=== WHAT THE TASK REQUIRES ===
Images do not belong in the copy. Retype all the entries below exactly.
=== Begin Enclosure ===
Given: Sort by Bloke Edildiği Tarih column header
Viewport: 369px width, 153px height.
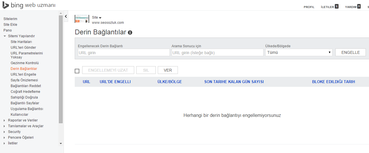Looking at the screenshot, I should click(333, 82).
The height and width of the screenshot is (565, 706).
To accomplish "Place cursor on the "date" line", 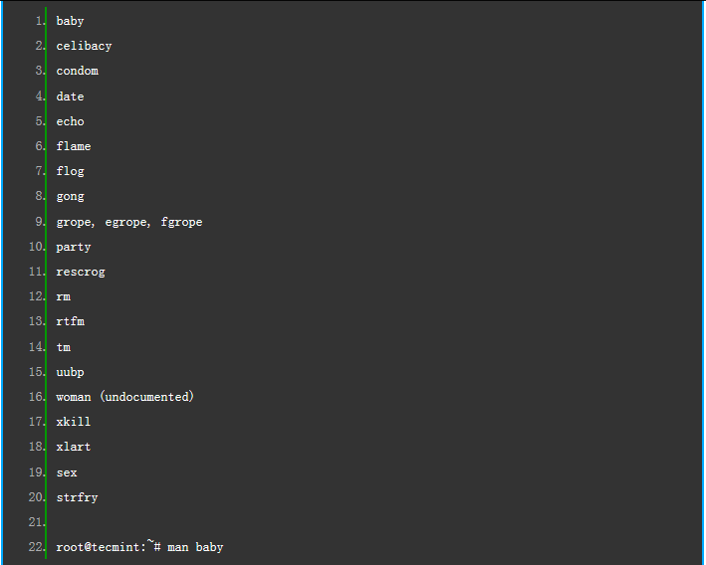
=== End Enclosure ===
=== EXERCISE RESPONSE ===
Given: Sort by Bloke Edildiği Tarih column header
Viewport: 369px width, 153px height.
Looking at the screenshot, I should click(333, 82).
The height and width of the screenshot is (565, 706).
To accomplish "Place cursor on the "date" line", 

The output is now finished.